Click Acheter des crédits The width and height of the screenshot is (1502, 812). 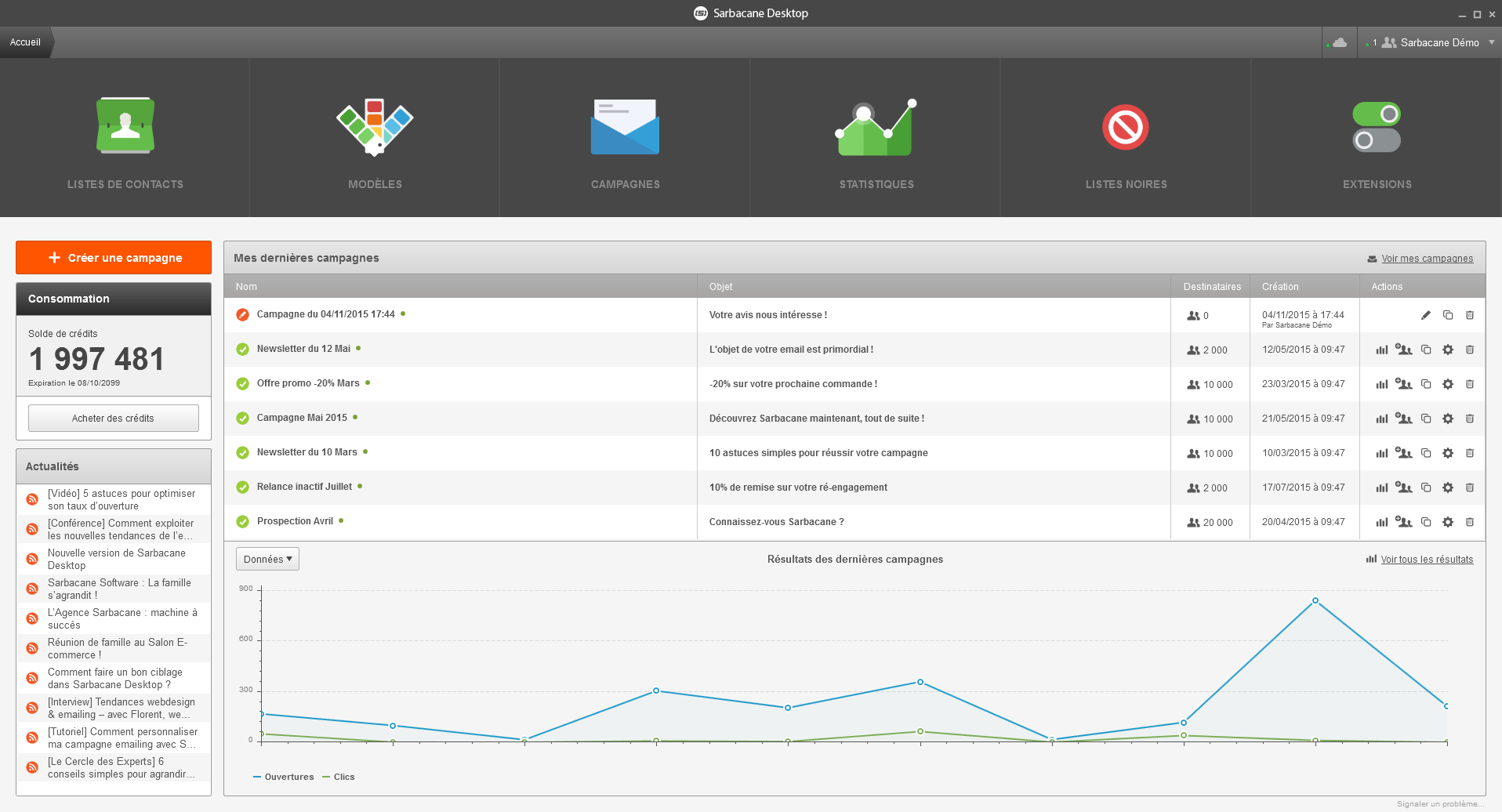click(113, 418)
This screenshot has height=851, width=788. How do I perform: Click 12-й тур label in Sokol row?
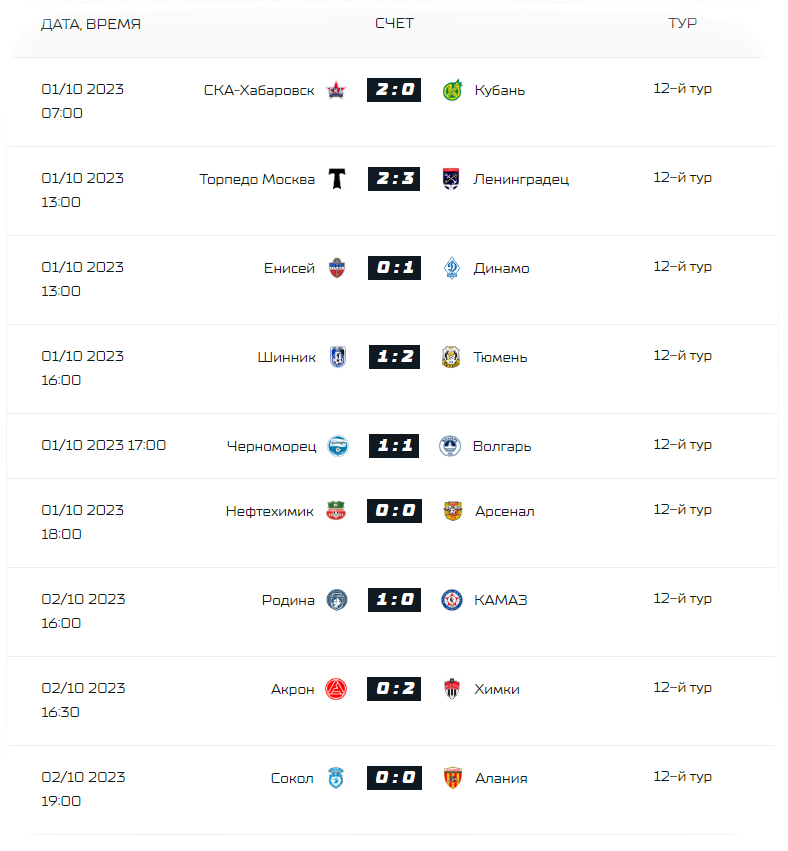pos(682,777)
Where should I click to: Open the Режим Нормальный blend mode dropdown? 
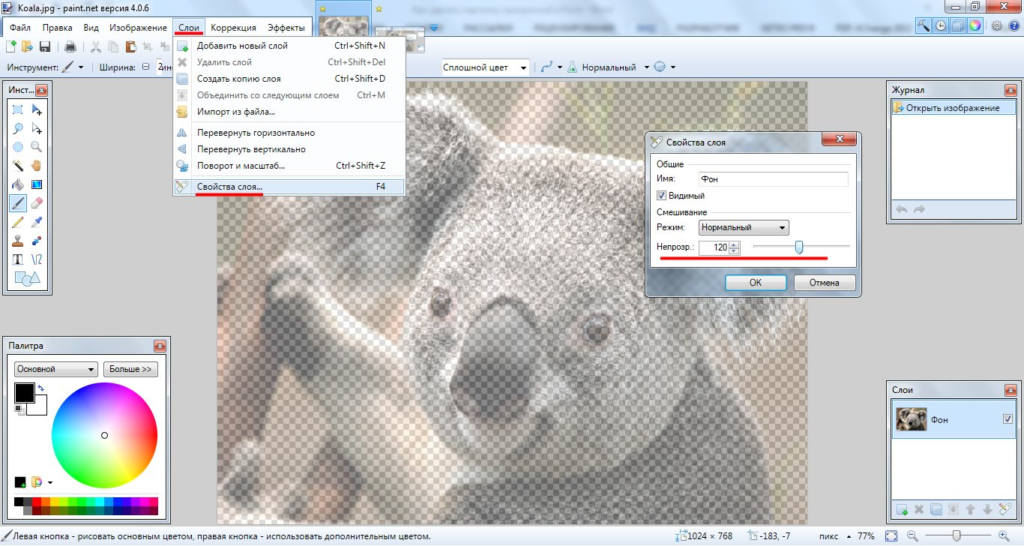[x=743, y=227]
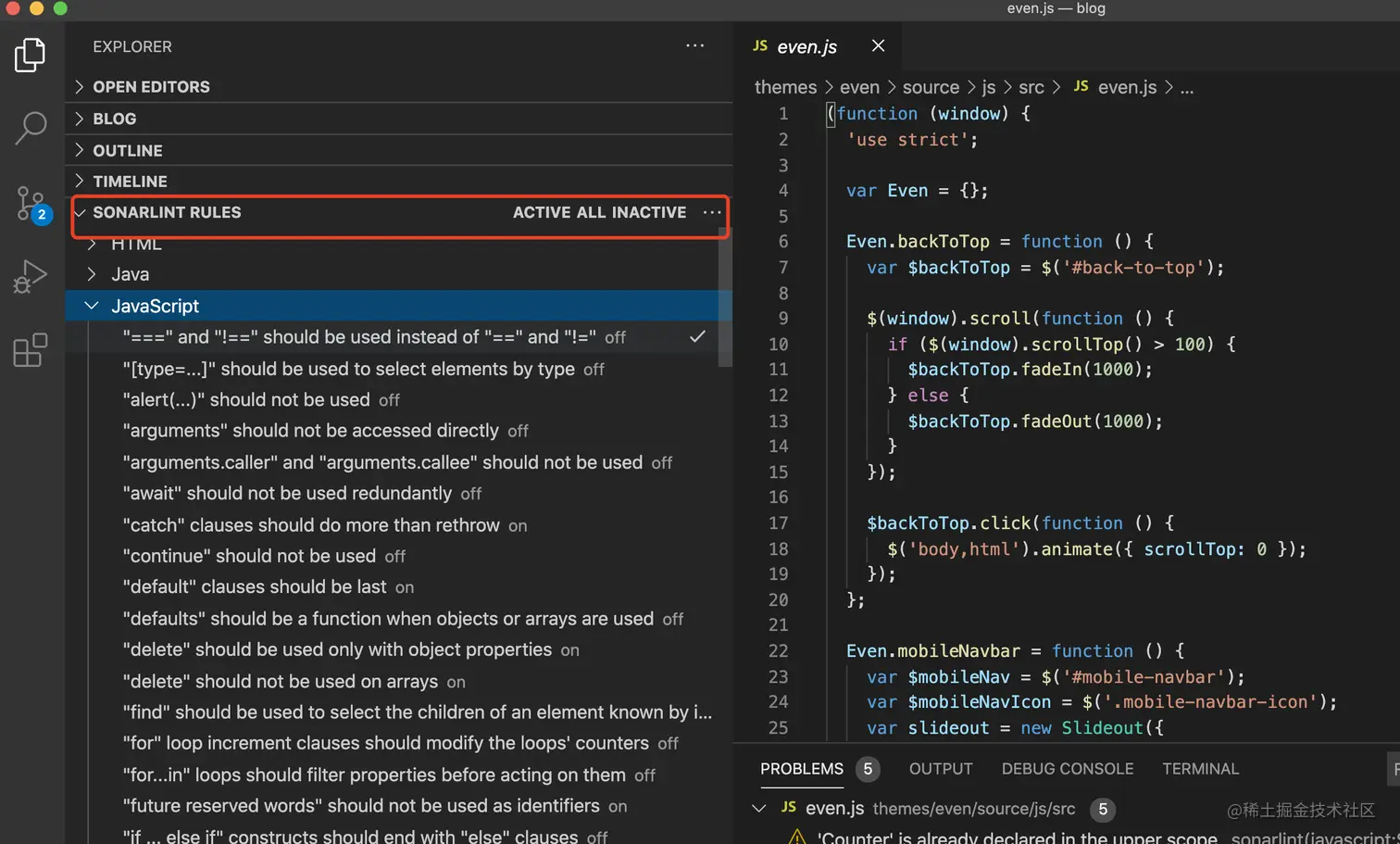Click the Explorer more actions ellipsis
The height and width of the screenshot is (844, 1400).
[694, 45]
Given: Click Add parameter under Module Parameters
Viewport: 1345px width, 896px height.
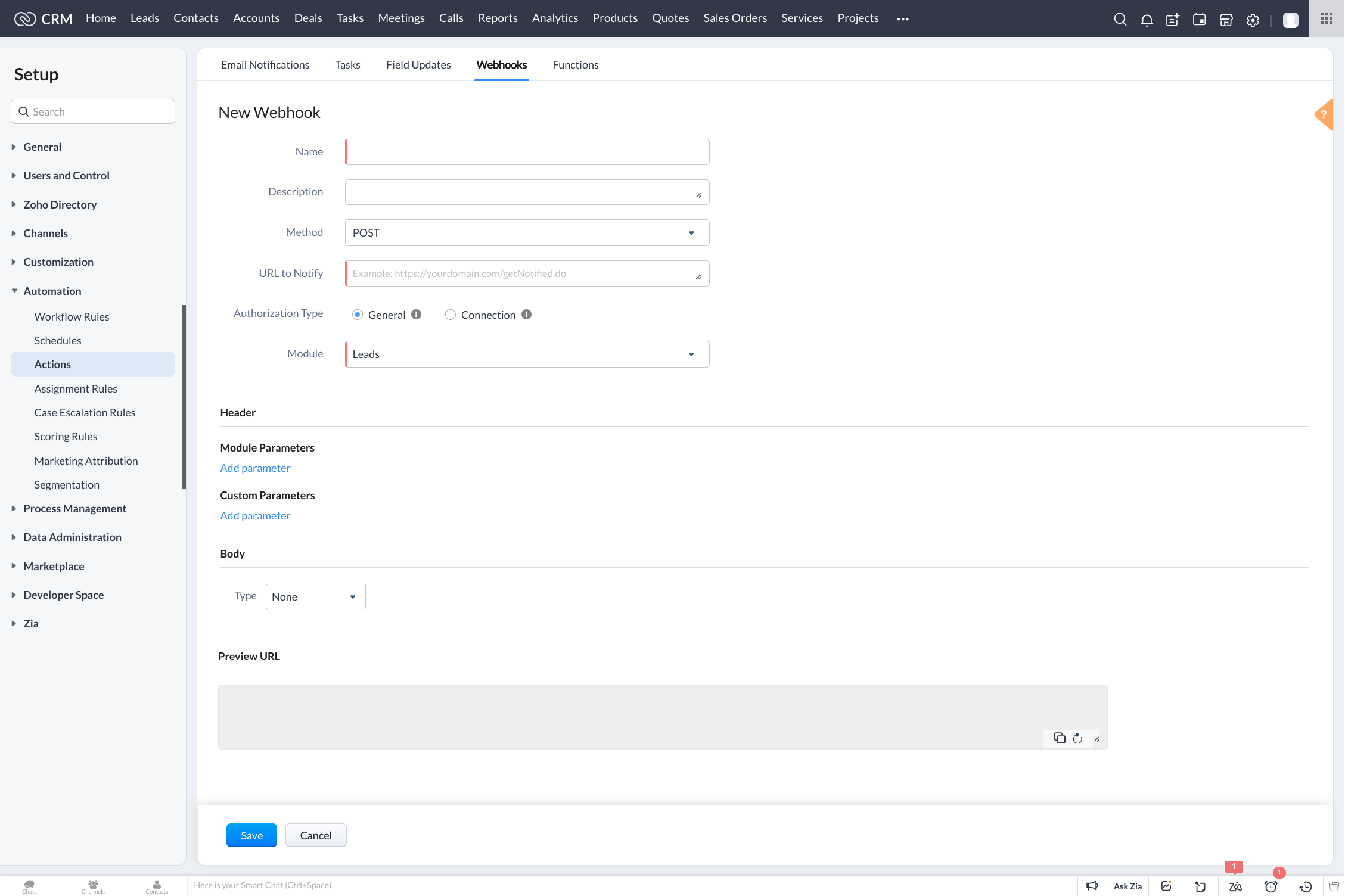Looking at the screenshot, I should click(255, 467).
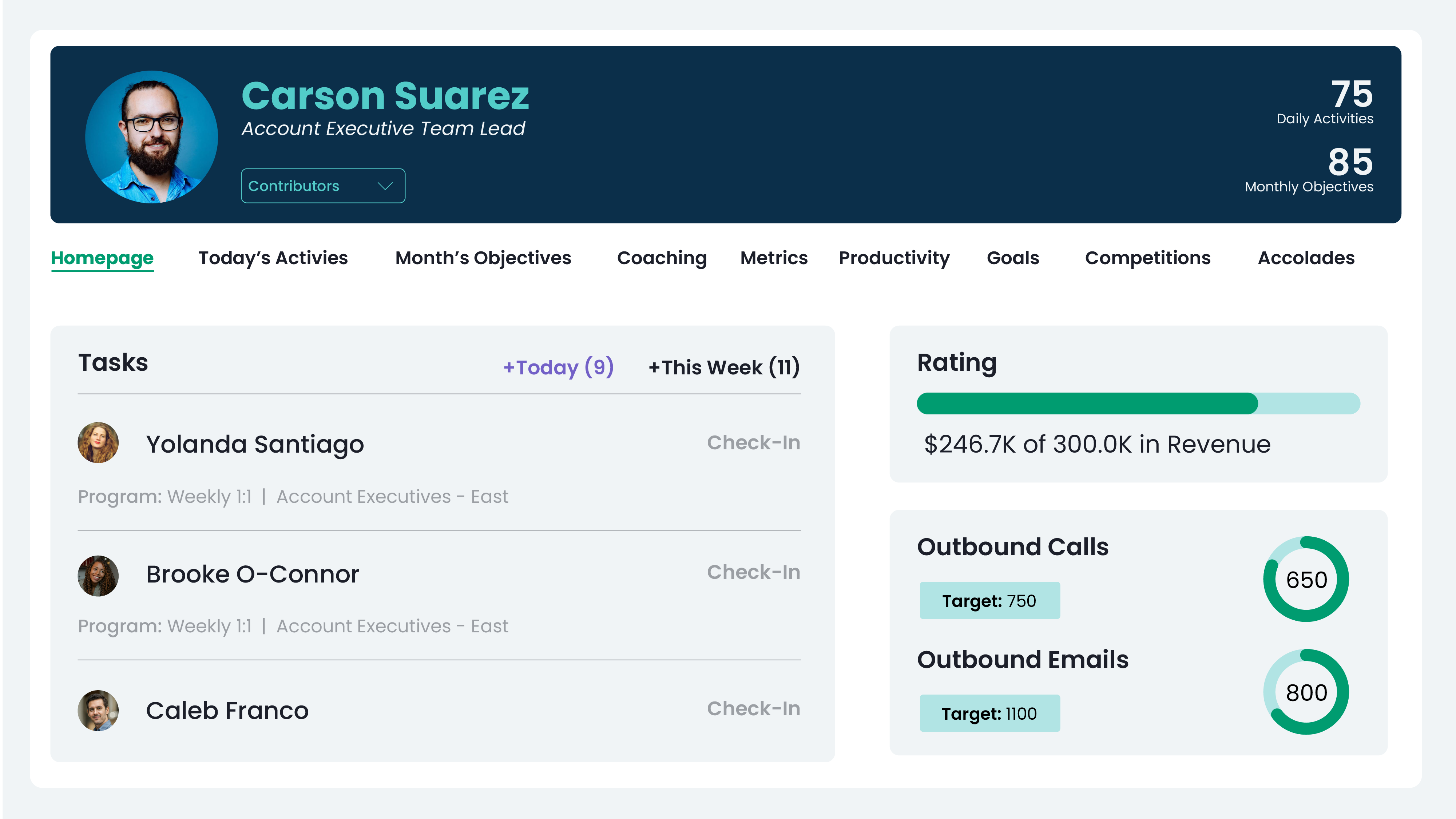Click the Rating revenue progress bar
The width and height of the screenshot is (1456, 819).
point(1138,403)
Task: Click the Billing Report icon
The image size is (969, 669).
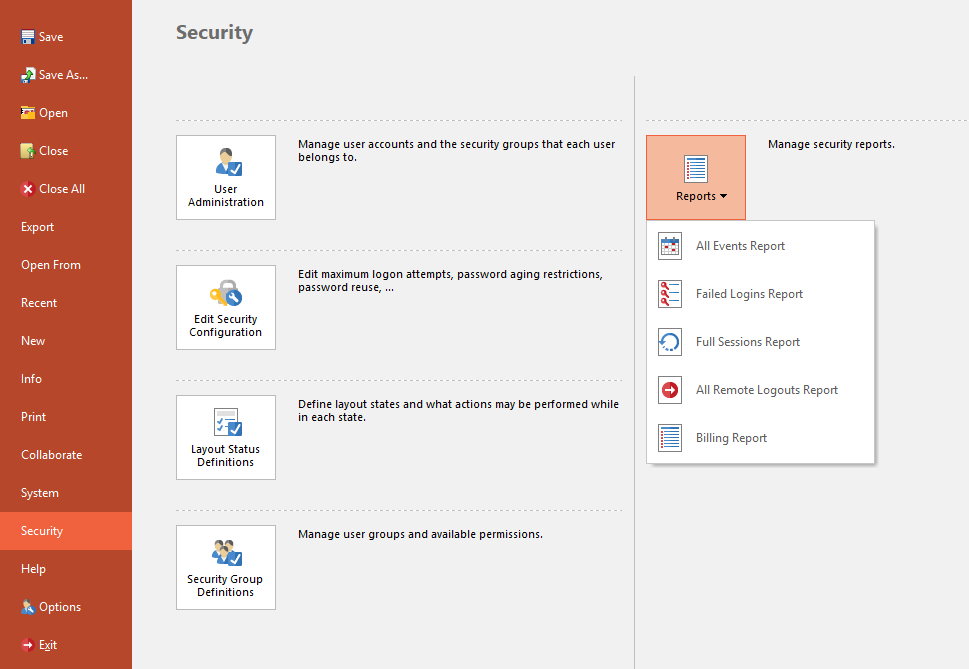Action: pyautogui.click(x=670, y=438)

## Instructions for the task
Convert the lines above, starting with the line with "Task: Click the Billing Report icon" and going on through the last line, into a JSON list of strings with one string per line, skipping blank lines and leaving out the pictures.

## Exercise response
[
  "Task: Click the Billing Report icon",
  "The image size is (969, 669).",
  "Action: pyautogui.click(x=670, y=438)"
]